**Consigne 1:**
Renvoyez sans aucune modification le passage du texte sur l’enseignant compétent qui commence à « Le stade de la compétence correspond » et se termine à « et Jones, 1992). ».
**Consigne 2:**
Pour chaque affirmation ci-dessous, dites si elle concorde avec le texte sur l’enseignant compétent. Répondez par oui ou par non et citez textuellement les mots du texte qui permettent de trancher.
(a) Certains enseignants restent bloqués à un niveau de performance inférieur à la compétence.
(b) La règle de ne jamais critiquer personnellement un élève ne souffre aucune exception.
(c) Les enseignants compétents savent ce qu’il faut ignorer.

**Extrait du texte:**
╔══

Les enseignants peuvent aussi finir par apprendre qu’une critique personnelle et forte, après une mauvaise performance d’un élève habituellement bon, peut être très motivante pour cet élève. 

Ainsi, la règle de ne jamais critiquer personnellement un élève peut être violée dans certaines conditions. 



Le stade de l’enseignant compétent 


Le stade de la compétence correspond fréquemment à l’acceptation de l’entière responsabilité personnelle de l’enseignement en classe. Cette acceptation ne se produit généralement qu’après que l’enseignant ait la conviction d’avoir un pouvoir personnel, de choisir délibérément et activement ce qu’il veut faire. 

Le stade de la compétence est celui où l’expérience et la motivation à réussir permettent à la plupart des débutants avancés de devenir des exécutants compétents dans leur domaine professionnel.

Cependant, tous les débutants avancés n’atteignent pas ce niveau. Il est prouvé que certains enseignants restent fixés à un niveau de performance inférieur à la compétence (Borko, 1992 ; Eisenhart et Jones, 1992). 

Néanmoins, on pense que de nombreux enseignants de troisième, quatrième et cinquième année, ainsi que des enseignants plus expérimentés, atteignent un niveau de performance que nous pourrions considérer comme compétent. 

Il existe deux caractéristiques distinctives des enseignants compétents :  
  • Ils font des choix conscients sur ce qu’ils vont faire. Ils établissent des priorités et décident de plans. Ils ont des objectifs rationnels et choisissent des moyens raisonnables pour atteindre les buts qu’ils se sont fixés.
  • En mettant en œuvre leur compétence, ils peuvent déterminer ce qui est important et ce qui ne l’est pas. Grâce à leur expérience, ils savent ce à quoi il faut prêter attention et ce qu’il faut ignorer. 
C’est à ce stade que les enseignants cessent de faire des erreurs :
  • De timing : intervenir dans une activité au mauvais moment
  • De ciblage : identifier le mauvais élève pour effectuer une tâche ou comme le coupable d’une perturbation de classe.

╚══

**Jeu de données:**
╔══

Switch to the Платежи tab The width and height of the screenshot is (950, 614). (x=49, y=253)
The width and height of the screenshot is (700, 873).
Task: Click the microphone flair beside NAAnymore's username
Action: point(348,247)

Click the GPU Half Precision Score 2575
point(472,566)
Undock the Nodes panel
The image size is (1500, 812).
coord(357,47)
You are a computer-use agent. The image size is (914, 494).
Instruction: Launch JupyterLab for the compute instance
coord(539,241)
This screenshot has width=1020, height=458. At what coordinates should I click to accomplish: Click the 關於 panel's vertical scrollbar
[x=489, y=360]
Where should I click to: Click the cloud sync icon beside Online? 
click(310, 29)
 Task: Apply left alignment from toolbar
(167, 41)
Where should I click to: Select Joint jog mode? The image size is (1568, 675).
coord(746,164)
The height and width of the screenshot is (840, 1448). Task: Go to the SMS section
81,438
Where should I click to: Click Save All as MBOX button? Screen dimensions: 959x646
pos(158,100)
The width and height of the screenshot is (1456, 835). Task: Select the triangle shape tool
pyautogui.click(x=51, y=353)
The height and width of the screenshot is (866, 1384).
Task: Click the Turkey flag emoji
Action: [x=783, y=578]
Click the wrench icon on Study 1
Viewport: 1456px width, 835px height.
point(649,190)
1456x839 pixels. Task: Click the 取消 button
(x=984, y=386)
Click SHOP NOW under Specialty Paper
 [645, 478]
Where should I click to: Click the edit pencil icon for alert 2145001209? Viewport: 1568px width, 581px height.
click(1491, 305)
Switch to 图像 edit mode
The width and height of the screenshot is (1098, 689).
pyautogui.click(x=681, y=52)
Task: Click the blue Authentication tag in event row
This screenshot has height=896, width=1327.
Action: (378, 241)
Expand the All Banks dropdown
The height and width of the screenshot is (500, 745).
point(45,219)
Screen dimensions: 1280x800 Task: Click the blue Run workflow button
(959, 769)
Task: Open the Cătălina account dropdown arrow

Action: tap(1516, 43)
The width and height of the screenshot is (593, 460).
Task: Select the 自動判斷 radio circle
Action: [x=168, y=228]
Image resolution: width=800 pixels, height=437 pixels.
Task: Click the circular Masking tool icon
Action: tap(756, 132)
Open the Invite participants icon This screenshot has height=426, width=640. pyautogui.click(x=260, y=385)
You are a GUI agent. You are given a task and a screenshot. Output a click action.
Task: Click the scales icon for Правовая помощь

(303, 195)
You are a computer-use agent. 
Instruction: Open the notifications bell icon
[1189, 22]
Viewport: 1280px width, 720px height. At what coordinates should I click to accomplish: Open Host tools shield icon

╚══

**Corrigé 1:**
Le stade de la compétence correspond fréquemment à l’acceptation de l’entière responsabilité personnelle de l’enseignement en classe. Cette acceptation ne se produit généralement qu’après que l’enseignant ait la conviction d’avoir un pouvoir personnel, de choisir délibérément et activement ce qu’il veut faire. 

Le stade de la compétence est celui où l’expérience et la motivation à réussir permettent à la plupart des débutants avancés de devenir des exécutants compétents dans leur domaine professionnel.

Cependant, tous les débutants avancés n’atteignent pas ce niveau. Il est prouvé que certains enseignants restent fixés à un niveau de performance inférieur à la compétence (Borko, 1992 ; Eisenhart et Jones, 1992).

**Corrigé 2:**
(a) Oui : « certains enseignants restent fixés à un niveau de performance inférieur à la compétence ».
(b) Non : « la règle de ne jamais critiquer personnellement un élève peut être violée dans certaines conditions ».
(c) Oui : « ils savent ce à quoi il faut prêter attention et ce qu’il faut ignorer ».